(Stored dataset items)
--
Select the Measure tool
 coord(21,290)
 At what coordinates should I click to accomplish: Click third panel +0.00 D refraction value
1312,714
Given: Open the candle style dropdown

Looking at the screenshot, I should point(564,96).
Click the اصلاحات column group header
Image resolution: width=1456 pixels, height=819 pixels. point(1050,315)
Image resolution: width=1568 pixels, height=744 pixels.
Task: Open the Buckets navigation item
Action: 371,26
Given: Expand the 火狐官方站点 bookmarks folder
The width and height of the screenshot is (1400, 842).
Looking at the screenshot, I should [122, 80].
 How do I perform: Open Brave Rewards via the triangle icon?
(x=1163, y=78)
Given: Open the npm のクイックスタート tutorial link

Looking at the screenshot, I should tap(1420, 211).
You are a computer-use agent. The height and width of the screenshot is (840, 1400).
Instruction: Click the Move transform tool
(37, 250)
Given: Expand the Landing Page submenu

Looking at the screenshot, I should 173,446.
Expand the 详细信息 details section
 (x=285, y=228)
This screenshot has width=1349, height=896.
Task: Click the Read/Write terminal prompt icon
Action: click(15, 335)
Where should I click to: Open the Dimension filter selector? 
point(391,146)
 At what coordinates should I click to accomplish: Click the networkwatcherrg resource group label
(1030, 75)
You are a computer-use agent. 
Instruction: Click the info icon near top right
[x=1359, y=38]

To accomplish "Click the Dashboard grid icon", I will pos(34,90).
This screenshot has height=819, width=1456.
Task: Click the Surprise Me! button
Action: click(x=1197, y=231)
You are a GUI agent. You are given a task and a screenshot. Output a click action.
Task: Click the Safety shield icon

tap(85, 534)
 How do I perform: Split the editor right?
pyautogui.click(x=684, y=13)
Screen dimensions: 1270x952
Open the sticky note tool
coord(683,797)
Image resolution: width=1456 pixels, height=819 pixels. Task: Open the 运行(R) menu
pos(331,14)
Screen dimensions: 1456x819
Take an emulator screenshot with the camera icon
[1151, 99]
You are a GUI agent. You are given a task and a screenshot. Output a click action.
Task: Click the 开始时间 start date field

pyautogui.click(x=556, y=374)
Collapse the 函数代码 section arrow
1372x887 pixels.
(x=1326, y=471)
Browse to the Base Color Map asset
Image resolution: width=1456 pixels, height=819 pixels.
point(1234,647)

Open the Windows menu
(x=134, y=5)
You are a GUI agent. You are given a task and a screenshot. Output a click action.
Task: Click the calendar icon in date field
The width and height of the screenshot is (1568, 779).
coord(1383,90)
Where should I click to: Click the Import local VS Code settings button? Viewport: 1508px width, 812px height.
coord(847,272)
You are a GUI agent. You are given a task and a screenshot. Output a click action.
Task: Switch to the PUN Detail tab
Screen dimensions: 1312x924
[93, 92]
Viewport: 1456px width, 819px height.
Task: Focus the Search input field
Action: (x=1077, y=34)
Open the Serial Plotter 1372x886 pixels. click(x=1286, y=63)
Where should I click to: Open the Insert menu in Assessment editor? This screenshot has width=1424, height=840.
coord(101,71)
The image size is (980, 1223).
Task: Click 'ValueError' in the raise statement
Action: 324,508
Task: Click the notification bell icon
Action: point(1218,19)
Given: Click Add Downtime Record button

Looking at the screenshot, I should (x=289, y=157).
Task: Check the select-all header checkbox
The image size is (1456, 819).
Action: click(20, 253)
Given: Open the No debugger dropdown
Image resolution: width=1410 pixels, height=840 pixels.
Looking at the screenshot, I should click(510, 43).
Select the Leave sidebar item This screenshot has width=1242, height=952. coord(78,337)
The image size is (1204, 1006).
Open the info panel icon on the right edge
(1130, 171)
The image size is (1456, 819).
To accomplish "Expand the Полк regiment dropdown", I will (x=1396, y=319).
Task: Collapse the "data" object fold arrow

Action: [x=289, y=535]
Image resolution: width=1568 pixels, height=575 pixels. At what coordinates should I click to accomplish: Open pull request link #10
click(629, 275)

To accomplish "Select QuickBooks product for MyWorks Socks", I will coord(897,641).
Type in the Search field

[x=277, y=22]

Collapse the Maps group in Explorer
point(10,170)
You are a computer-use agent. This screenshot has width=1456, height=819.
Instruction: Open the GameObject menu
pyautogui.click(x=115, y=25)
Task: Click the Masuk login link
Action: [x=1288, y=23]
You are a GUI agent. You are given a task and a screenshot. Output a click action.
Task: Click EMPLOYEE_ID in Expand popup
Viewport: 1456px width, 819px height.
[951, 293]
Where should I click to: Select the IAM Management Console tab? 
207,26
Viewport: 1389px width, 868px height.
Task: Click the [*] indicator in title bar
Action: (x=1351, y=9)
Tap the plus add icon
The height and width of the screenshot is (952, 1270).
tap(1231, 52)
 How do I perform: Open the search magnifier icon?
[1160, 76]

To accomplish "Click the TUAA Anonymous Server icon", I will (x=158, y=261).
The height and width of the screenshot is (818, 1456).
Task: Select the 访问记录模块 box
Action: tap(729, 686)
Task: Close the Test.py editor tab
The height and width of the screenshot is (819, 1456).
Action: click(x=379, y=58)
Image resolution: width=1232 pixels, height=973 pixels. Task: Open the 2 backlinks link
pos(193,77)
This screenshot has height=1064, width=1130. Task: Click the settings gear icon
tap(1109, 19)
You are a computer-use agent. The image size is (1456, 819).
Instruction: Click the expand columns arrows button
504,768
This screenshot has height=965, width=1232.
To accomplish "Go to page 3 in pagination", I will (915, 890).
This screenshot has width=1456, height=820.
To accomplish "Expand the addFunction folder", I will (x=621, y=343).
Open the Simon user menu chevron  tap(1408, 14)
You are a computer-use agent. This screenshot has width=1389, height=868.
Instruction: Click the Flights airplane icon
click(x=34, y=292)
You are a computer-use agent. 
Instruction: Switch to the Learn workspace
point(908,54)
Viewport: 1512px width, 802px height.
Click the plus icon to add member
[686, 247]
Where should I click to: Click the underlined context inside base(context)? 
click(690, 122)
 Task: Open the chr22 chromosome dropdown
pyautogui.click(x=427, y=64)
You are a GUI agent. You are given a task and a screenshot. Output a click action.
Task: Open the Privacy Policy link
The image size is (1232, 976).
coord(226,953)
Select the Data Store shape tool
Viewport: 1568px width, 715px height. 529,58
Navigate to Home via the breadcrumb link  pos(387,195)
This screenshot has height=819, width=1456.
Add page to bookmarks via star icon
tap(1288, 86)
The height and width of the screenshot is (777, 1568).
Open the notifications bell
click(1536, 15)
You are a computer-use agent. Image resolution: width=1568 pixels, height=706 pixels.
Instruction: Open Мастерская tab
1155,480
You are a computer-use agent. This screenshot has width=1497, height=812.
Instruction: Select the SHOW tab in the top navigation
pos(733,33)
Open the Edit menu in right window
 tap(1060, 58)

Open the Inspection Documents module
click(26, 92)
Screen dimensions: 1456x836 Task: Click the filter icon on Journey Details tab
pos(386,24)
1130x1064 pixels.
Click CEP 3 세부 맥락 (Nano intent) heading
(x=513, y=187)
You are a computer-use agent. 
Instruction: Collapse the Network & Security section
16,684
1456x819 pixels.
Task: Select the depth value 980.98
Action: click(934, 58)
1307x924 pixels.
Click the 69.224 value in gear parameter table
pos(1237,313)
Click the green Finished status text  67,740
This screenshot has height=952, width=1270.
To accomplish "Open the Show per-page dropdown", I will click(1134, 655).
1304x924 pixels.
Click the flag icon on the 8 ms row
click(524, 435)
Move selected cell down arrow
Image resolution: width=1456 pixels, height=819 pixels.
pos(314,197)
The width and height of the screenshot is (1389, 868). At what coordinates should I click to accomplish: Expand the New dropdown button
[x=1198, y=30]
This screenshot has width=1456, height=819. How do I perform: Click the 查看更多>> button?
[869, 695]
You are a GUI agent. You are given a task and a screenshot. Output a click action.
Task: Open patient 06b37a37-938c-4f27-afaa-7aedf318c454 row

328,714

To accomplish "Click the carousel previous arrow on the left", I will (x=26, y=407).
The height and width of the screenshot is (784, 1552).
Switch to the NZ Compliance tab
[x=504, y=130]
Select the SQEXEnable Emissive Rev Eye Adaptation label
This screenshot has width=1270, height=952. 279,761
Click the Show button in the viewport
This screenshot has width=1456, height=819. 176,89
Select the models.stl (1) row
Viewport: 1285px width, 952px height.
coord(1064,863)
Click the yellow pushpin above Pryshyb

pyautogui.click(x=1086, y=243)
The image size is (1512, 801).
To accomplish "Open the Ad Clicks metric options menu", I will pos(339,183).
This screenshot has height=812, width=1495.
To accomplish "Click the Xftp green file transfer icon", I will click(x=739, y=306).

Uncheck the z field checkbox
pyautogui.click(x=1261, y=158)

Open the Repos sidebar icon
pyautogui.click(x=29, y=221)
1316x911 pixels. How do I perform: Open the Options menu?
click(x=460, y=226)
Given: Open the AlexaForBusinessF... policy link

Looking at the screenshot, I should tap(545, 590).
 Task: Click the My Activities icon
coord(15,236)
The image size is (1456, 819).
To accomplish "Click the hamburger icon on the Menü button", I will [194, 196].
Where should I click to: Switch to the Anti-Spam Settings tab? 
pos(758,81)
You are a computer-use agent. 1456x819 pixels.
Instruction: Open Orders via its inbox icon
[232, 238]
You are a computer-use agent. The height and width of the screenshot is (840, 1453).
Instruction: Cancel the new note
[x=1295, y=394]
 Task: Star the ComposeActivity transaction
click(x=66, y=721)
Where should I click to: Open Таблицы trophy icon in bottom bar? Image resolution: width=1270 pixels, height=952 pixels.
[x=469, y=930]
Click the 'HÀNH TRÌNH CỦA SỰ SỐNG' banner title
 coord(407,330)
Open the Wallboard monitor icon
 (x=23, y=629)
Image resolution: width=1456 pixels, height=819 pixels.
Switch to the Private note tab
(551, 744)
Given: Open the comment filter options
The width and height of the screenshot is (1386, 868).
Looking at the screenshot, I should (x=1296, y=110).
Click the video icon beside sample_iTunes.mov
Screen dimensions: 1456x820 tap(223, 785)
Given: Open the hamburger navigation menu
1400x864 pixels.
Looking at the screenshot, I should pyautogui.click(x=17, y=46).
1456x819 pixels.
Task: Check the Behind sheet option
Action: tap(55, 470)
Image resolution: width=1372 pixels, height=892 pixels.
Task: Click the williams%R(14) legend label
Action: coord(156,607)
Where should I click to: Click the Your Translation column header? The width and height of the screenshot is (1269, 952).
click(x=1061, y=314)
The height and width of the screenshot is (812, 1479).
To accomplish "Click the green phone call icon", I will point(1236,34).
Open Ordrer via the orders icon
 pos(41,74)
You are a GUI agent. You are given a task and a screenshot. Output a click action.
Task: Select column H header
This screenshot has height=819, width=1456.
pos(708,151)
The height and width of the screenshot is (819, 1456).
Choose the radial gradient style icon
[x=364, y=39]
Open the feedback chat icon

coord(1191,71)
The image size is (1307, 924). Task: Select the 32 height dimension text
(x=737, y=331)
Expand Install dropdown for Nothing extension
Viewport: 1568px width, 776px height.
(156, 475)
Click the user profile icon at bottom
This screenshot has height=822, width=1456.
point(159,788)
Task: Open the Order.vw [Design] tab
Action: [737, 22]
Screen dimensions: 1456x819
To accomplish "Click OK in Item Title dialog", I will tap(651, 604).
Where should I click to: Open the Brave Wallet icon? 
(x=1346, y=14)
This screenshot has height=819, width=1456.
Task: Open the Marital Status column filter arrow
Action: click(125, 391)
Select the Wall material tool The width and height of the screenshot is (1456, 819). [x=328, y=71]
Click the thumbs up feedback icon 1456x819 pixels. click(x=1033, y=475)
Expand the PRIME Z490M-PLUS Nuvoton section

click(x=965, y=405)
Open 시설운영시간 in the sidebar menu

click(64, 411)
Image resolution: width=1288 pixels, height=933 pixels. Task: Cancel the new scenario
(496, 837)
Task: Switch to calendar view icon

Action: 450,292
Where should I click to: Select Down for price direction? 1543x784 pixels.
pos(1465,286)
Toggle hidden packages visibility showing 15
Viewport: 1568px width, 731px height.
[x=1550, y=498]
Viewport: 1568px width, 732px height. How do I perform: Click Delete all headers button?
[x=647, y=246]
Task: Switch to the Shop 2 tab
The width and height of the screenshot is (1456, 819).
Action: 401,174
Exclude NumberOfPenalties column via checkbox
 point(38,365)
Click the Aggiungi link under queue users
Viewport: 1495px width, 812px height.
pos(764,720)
--
◆ **YOUR INSTRUCTIONS**
Write out again only the lines from the one with "Viewport: 1568px width, 731px height." through the last line of the records above. Keep every word as it stands.

◆ **RESULT**
Viewport: 1568px width, 731px height.
[x=1550, y=498]
Viewport: 1568px width, 732px height. How do I perform: Click Delete all headers button?
[x=647, y=246]
Task: Switch to the Shop 2 tab
The width and height of the screenshot is (1456, 819).
Action: 401,174
Exclude NumberOfPenalties column via checkbox
 point(38,365)
Click the Aggiungi link under queue users
Viewport: 1495px width, 812px height.
pos(764,720)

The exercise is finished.